Xist (X-inactive specific transcript) is a non-coding RNA transcribed from the X chromosome of the placental mammals that acts as a major effector of the X-inactivation process. It is a component of the Xic – X-chromosome inactivation centre – along with two other RNA genes (Jpx and Ftx) and two protein genes (Tsx and Cnbp2).

The Xist RNA, a large (17 kb in humans) transcript, is expressed on the inactive chromosome and not on the active one. It is processed in a similar way to mRNAs, through splicing and polyadenylation. However, it remains untranslated. It has been suggested that this RNA gene evolved at least partly from a protein-coding gene that became a pseudogene. The inactive X chromosome is coated with this transcript, which is essential for the inactivation. X chromosomes lacking Xist will not be inactivated, while duplication of the Xist gene on another chromosome causes inactivation of that chromosome.

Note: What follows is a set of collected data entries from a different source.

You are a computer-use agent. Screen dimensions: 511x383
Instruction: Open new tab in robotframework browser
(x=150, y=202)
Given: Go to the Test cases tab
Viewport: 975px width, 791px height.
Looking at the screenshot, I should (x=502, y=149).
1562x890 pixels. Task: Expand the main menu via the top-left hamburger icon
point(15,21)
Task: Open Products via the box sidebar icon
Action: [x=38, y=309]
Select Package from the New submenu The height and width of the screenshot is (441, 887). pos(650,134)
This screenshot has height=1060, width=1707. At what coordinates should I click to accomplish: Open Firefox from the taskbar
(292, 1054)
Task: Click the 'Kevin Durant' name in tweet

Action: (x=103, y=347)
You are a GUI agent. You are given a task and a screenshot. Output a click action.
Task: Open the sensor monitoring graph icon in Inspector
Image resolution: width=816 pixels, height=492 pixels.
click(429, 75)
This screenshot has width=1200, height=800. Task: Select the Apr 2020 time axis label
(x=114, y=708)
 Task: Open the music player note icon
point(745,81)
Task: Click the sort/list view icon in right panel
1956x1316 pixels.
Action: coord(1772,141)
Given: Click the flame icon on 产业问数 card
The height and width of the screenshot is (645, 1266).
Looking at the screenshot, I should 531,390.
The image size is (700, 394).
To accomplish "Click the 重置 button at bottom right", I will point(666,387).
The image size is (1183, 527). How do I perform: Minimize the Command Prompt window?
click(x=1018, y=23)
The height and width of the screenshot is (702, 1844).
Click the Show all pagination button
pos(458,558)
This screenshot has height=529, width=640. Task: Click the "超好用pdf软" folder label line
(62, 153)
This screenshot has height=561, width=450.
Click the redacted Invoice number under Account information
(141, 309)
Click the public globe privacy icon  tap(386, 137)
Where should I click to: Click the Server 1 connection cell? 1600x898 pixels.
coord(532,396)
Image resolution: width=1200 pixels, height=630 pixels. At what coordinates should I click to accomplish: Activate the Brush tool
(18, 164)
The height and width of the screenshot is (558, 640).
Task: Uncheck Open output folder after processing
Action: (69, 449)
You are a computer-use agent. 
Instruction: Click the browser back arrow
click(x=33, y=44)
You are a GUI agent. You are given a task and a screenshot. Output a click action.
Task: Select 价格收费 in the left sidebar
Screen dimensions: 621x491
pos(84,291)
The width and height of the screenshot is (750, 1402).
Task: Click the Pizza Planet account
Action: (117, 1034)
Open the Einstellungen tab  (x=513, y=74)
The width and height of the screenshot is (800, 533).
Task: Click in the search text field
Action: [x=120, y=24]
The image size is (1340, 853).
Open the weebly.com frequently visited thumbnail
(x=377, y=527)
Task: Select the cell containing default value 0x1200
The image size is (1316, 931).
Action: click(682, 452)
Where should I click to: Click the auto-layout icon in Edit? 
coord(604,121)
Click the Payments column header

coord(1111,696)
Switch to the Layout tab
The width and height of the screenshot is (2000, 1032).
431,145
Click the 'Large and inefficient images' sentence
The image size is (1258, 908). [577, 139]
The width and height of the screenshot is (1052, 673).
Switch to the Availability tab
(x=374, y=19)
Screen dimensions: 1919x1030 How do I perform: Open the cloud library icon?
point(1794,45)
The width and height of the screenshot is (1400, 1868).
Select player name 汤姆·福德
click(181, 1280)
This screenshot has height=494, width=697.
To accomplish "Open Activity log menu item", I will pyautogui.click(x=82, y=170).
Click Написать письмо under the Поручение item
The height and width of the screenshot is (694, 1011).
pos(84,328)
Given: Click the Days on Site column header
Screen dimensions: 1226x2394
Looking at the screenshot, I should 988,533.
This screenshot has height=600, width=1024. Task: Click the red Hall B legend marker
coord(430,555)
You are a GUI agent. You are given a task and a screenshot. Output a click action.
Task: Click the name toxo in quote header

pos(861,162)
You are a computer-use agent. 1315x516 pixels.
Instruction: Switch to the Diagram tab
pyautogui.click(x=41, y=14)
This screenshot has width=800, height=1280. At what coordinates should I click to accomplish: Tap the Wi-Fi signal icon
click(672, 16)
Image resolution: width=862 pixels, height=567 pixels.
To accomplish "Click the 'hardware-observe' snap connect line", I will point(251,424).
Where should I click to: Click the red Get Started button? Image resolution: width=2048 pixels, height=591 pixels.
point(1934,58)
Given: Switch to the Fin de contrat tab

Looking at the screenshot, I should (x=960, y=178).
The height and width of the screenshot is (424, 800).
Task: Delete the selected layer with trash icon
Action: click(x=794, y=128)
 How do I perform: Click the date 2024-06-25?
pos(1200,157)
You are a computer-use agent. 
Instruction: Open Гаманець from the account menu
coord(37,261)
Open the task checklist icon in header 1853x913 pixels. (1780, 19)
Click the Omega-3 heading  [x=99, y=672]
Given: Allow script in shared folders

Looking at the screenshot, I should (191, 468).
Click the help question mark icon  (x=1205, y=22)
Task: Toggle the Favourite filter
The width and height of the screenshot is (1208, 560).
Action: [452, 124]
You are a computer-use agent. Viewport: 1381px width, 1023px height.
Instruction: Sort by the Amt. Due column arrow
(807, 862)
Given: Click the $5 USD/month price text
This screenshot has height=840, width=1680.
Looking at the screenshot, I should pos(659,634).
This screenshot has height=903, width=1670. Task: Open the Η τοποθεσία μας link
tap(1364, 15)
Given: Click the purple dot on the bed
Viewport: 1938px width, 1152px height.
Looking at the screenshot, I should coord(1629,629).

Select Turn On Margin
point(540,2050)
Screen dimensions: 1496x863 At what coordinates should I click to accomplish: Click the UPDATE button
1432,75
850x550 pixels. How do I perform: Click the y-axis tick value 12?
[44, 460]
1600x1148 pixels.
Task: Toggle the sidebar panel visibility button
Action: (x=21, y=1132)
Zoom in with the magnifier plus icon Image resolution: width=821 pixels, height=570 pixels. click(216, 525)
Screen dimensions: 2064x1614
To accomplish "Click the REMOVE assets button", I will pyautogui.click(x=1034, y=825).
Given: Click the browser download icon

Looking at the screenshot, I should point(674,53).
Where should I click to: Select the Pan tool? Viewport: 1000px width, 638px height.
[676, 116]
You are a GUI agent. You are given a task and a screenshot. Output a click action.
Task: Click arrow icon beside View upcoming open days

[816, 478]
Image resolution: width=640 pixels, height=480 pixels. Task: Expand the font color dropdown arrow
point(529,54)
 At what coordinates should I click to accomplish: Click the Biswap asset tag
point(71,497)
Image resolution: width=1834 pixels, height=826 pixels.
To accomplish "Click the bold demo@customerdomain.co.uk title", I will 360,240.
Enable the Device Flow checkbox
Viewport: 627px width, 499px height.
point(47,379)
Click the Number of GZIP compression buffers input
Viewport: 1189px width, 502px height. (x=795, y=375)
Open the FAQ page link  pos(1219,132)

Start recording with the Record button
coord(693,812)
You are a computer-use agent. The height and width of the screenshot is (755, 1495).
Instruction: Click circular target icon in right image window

The human Xist gene was discovered by Andrea Ballabio through a cDNA library screening and then characterized in collaboration with Carolyn J. Brown and Hunt Willard.

== Function ==

X-inactivation is an early developmental process in mammalian females that transcriptionally silences one of the pair of X chromosomes, thus providing dosage equivalence between males and females (see dosage compensation). The process is regulated by several factors, including a region of chromosome X called the X-inactivation center (XIC). The XIST gene is expressed exclusively from the XIC of the inactive X chromosome. The transcript is spliced but apparently does not encode a protein. The transcript remains in the nucleus where it coats the inactive X chromosome. Alternatively spliced transcript variants have been identified, but their full length sequences have not been determined.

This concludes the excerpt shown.